= Center for Women's Justice =

Israeli public interest law firm

The Center for Women's Justice (מרכז צדק לנשים) is a public interest law firm devoted to advancing and protecting the rights of women to justice, equality and dignity under Jewish law in Israel. CWJ is a member organization of ICAR, the International Coalition for Agunah Rights.

==History==
===First cases and approach to changing the system===
The Center for Women's Justice (CWJ) was founded in Jerusalem in 2004, by attorney Susan Weiss. CWJ initiated the practice of suing recalcitrant husbands (men who refuse to divorce their wives under the authority of Jewish law) for financial damages (torts) in Israel's civil courts. CWJ has stated that they intend to file as many claims for get abuse as possible across the country. Their declared goal is to make it an established legal certainty in Israeli courts that get refusal is no longer understood as a religious right, but rather as a civil wrong requiring the awarding of financial damages.

In 2007 CWJ sued the Israeli Justice Ministry for NIS 4.5 million on behalf of an Israeli woman who had been denied a divorce from her husband for 18 years.

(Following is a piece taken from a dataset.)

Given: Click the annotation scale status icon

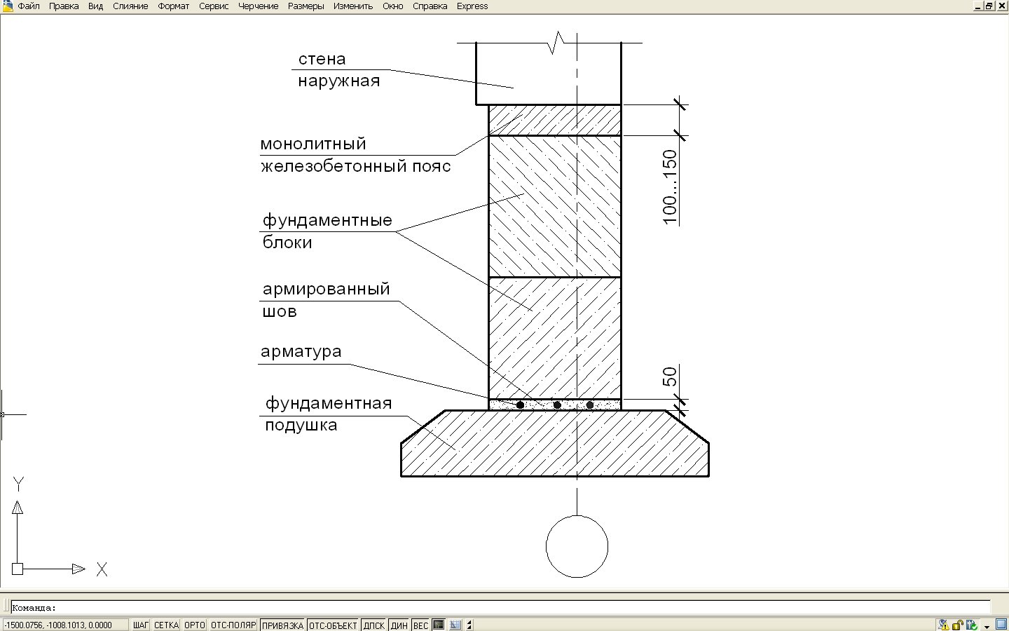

The suit alleged that the Supreme Rabbinical Court was guilty of criminal negligence for having assisted the husband in extorting the wife in exchange for a divorce. In 2010 CWJ was one of a number of organizations who filed suit against Israeli Justice Minister Yaakov Neeman to repeal an Israeli law which prevents women from applying for the position of the executive director of the Rabbinical court. CWJ currently provides professional training for attorneys, legal advocacy and education about harmful rabbinic practices. They are funded by a variety of foundations including the New Israel Fund, the Hadassah Foundation and the National Council of Jewish Women.

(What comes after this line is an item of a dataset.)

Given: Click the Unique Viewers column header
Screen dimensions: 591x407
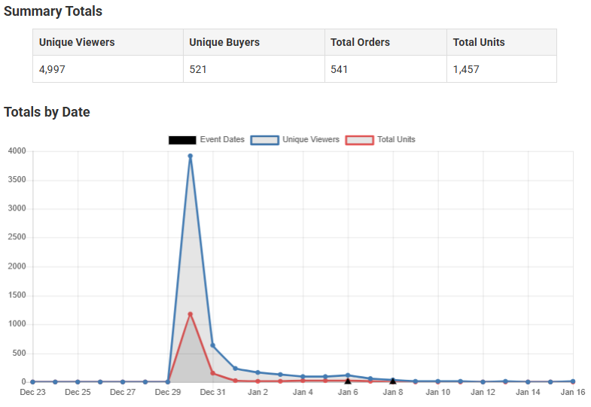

===Involvement in conversion issues===
CWJ became involved in conversion issues in Israel when they took on a client whose Jewish status had come into question during a standard divorce case. In the process of divorce proceedings the Rabbinic judge began to question the religious observance of the wife, a convert to Judaism. Instead of receiving a divorce, the Rabbinic courts revoked the conversion—an unheard of decision—as according to Jewish tradition a conversion once completed is irrevocable. The original decision not only revoked the woman and her children's Jewish status, but also brought into question all of the conversions done under the authority of Rabbi Haim Drukman, the head of the Conversion Authority within the Israeli Prime Minister's office. CWJ was joined in the suit by several organizations including Na'amat, WIZO and Emunah.

====Debate over civil and religious jurisdiction====

In May 2009, the Israeli High Court of Justice gave the dayanim of the Supreme Rabbinical Court 90 days to justify their decision to revoke the conversions done under the auspices of Rabbi Haim Druckman's conversion court. One of the petitioners was represented by CWJ. Shimon Ya'acobi, attorney for the Rabbinic courts argued that the matter rested solely under the jurisdiction of the religious courts and the secular courts had no authority to rule on the matter. Druckman's special conversion court, while dealing exclusively with religious conversion, operated out of the Prime Minister's office and was not under the jurisdiction of the Rabbinical courts.

==Educational projects==
CWJ's educational efforts include a series of YouTube videos. These videos feature a fictional character known as Savta Bikorta (lit. Grandmother Criticism) who narrates the stories of some of CWJ's real-life court cases in a highly sarcastic tone. In the summer of 2011, CWJ introduced a blog. Blog posts feature CWJ staff, volunteers and interns grappling with the issues they encounter in their daily work with the organization. CWJ Social Awareness Coordinator Rivkah Lubitch has a regular column on Ynet, a major Israeli news site, in which she discusses issues of religion, state and gender as experienced in her work with CWJ.